My back and knees have felt essentially the same for a few days now. Every day when I wake up, I think, "maybe I can get back to my regular workouts now," and then as the day progresses (ie, things hurt even more by the end of the day), I realize I just can't push myself that super-hard. Instead of lamenting about what I can't do, I decided to think about what I feel like I CAN do. I was able to do the Leslie Sansone 20-minute Power Mile yesterday, so I thought I would do that again. I like that workout because it also incorporates some light weight lifting exercises as you're "walking." So...I came home from work and got right into that workout. I entered my workout into my SparkPeople tracker and then I took a shower. Husband got home from work while I was in the shower. When I got out, put in a load of laundry and then I made dinner: chicken bacon ranch salads. Husband was so sweet, and ran out to the grocery store to buy more lettuce when we discovered what we had wasn't very good. We had a nice dinner together and then had some sugar-free chocolate pudding for dessert. We cleaned up the kitchen together and then watched a little TV in the living room. Daughter called us and we talked to her for a while. She's been in Atlanta on Spring Break with my mom. They did all kinds of fun stuff today. I'm glad she's having a good time, but it will be great to see her in a few days. I am really enjoying my time alone with Husband, though. We're having a wonderful time. I feel like we've gotten reconnected the past few days, and we really needed that. Things have also significantly improved in the intimacy department. All of this makes me feel so much better about things in general. It's funny how I can feel SO differently from day-to-day. I'll go weeks at a time and be pretty emotionally consistent. Then there are times I'll be blah one day, happy the next, depressed the next day, etc. I do notice how the more I consistently eat right and work out, the more "good days" I have.
SBD -- Phase 1.5, Day 22
Breakfast A: hot lemon water with honey and cayenne pepper.
Breakfast B: banana.
Lunch: grilled chicken breast.
Snack: baby carrots.
Dinner: Chicken bacon ranch salad (grilled chicken, turkey bacon, mixed lettuce, cuke, tomato, Italian cheese blend, black olives, pickles, lite three-cheese ranch dressing), berry La Croix.

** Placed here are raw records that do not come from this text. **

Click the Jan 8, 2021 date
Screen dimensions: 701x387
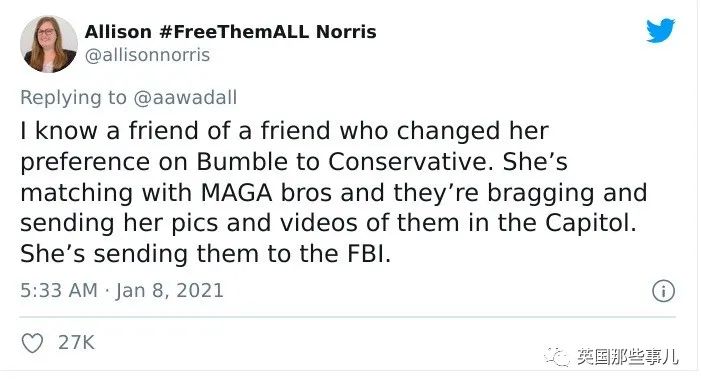tap(170, 290)
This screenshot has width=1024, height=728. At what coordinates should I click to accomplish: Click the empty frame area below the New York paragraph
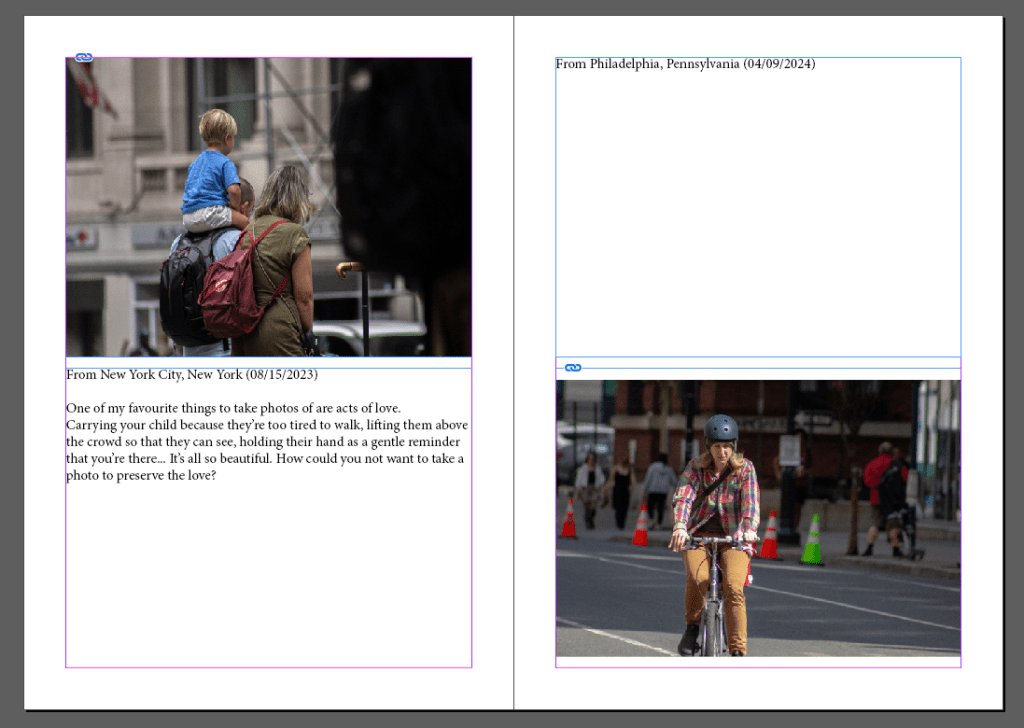[268, 575]
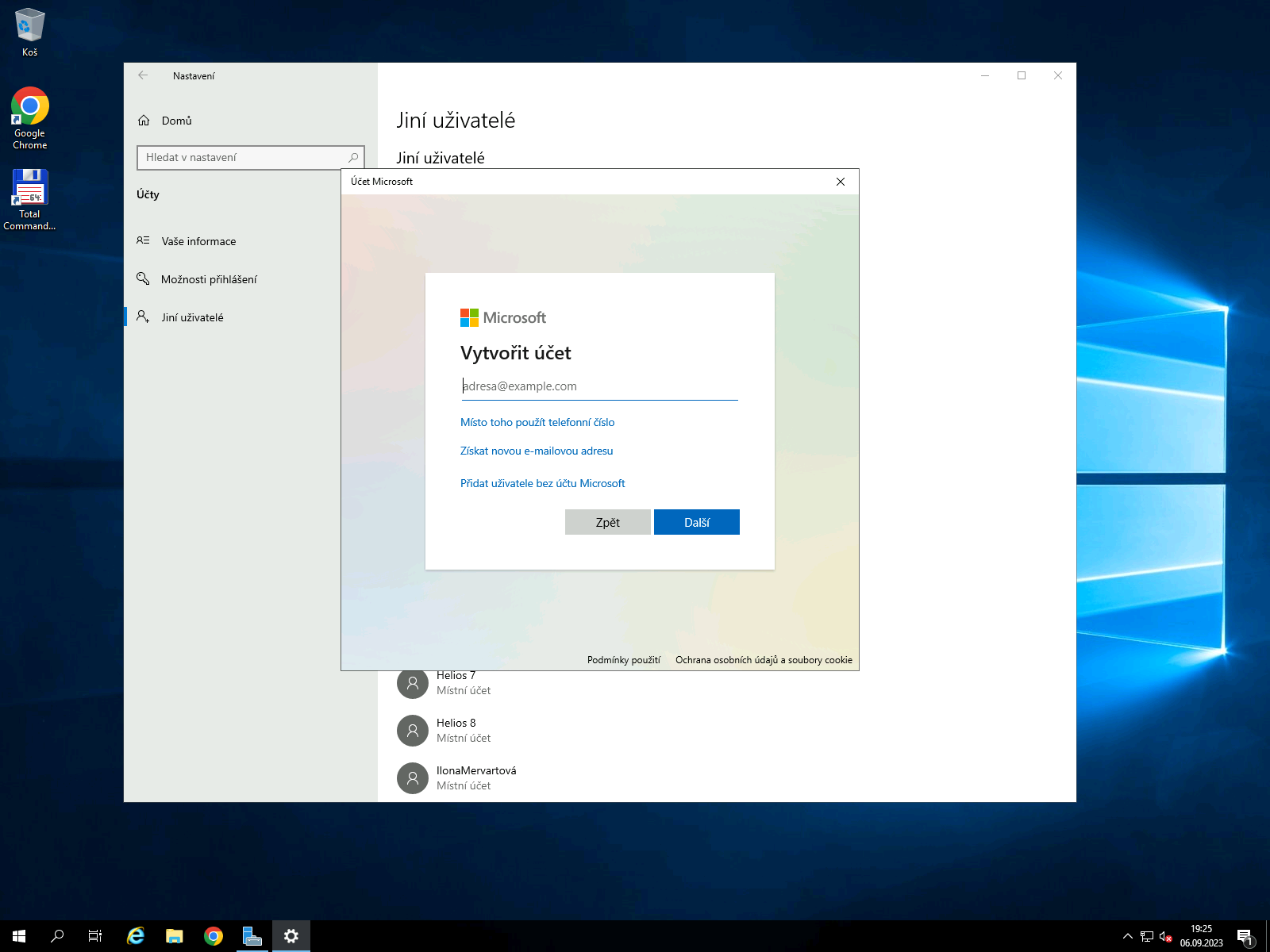
Task: Close the 'Účet Microsoft' dialog
Action: pyautogui.click(x=841, y=182)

Dessert: sugar-free chocolate pudding with dollop of sugar-free Cool Whip.
So, I guess I'd consider today a pretty "good day" ...mostly because I didn't bully myself. I gave the best effort that I could give...today. I ate well. I did the exercise that I felt I could do. I had a good attitude about things. This whole weight-loss process is definitely a "day by day" kind of thing...much more a mental battle than anything else.
I'm so glad I made it through today, and so glad that I did well. I know I did the best I could do, today. I choose to be happy about that. I choose to be proud of myself for doing my best.